**Given text:**
.....

Life

Obama, why are you doing this to us?

Obama, why are you doing this to us?
I don’t think I can take much more.

I mean, yes, Obama has been giving us “I love this man so much” moments for many years now; moments when we felt we were in the presence of a leader who, before the eyes of millions, could perfectly align his head and his heart, his intellect and his lived experience, who crystallized reason, emotion and ethics in a single, perfect speech.

The first moment that really grabbed me was his speech on race during the 2008 presidential race. Others, fast-forwarding, include his tearful speeches against gun violence and his calmly direct rundown of the daily ordeals of African Americans in the wake of the killing of the unarmed Trayvon Martin. (“If I had a son, he’d look like Trayvon.”)

And he’s been funny, charming, and shockingly contemporary for a president. Remember when he brushed dirt off his shoulder, invoking Jay-Z, during the 2008 race? When he and Michelle fist bumped that same year? When he sang Al Green?

But in recent months — in the final year of his presidency — Obama has been letting his #realme flag fly before the cameras. Hardly a day passes when he doesn’t send the entire left half of the social-media universe into sighing, crying fits of premature Obama-stalgia with his hilarious, moving, deft displays of, well, Barack-ness.

.....

**Provided material:**
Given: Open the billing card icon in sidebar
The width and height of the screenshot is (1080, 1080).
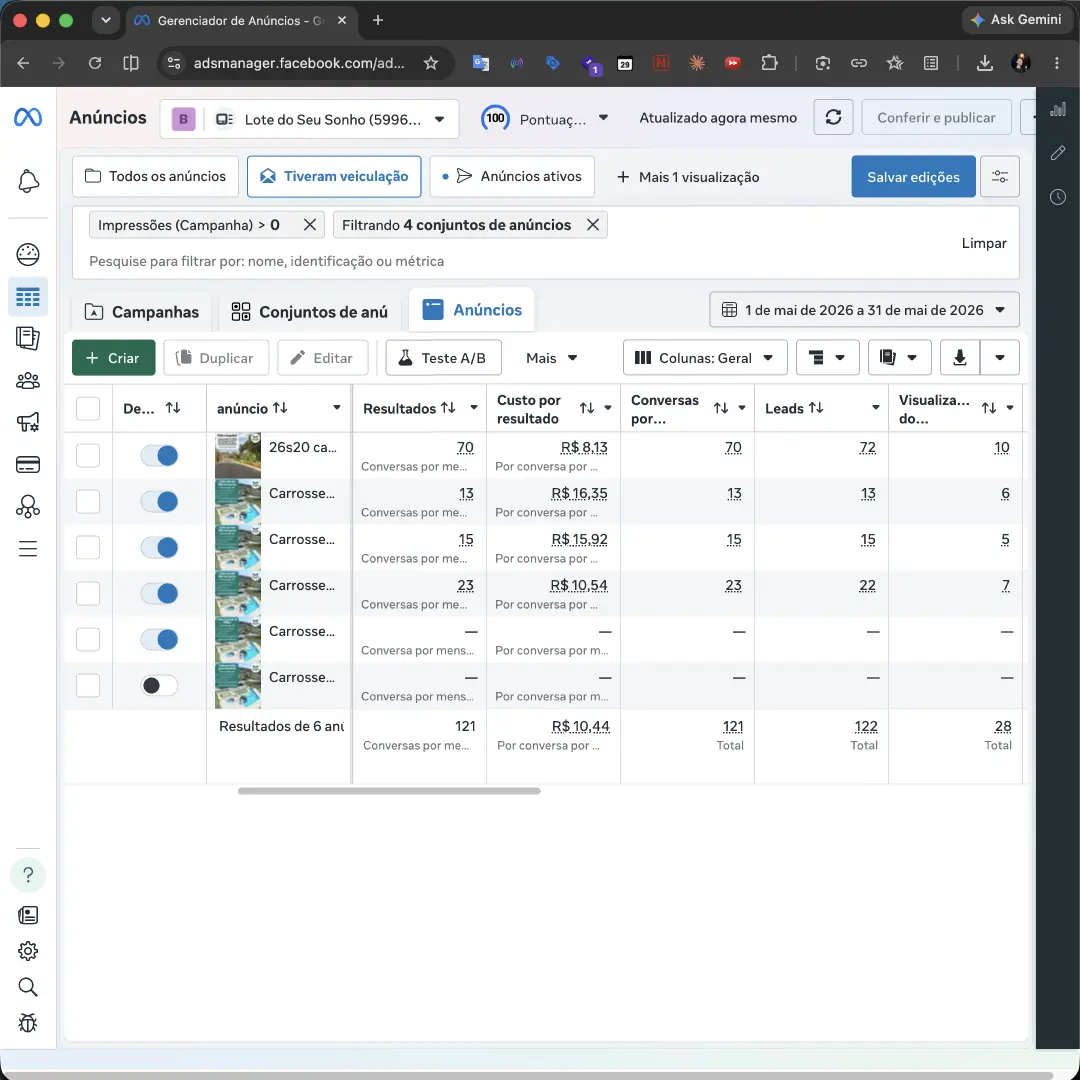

.....

**Problems to solve:**
1. From the text about Obama, output the stretch from "The first moment" through "he sang Al Green?" without changing a word.
2. Answer these questions using the text about Obama:
(a) Which speech of Obama's was the first moment that really grabbed the writer?
(b) Which singer's song did Obama sing?
(c) In which year of his presidency has Obama been letting his #realme flag fly before the cameras?

**Answers by task:**
1.
The first moment that really grabbed me was his speech on race during the 2008 presidential race. Others, fast-forwarding, include his tearful speeches against gun violence and his calmly direct rundown of the daily ordeals of African Americans in the wake of the killing of the unarmed Trayvon Martin. (“If I had a son, he’d look like Trayvon.”)

And he’s been funny, charming, and shockingly contemporary for a president. Remember when he brushed dirt off his shoulder, invoking Jay-Z, during the 2008 race? When he and Michelle fist bumped that same year? When he sang Al Green?

2.
(a) His speech on race during the 2008 presidential race.
(b) Al Green.
(c) The final year.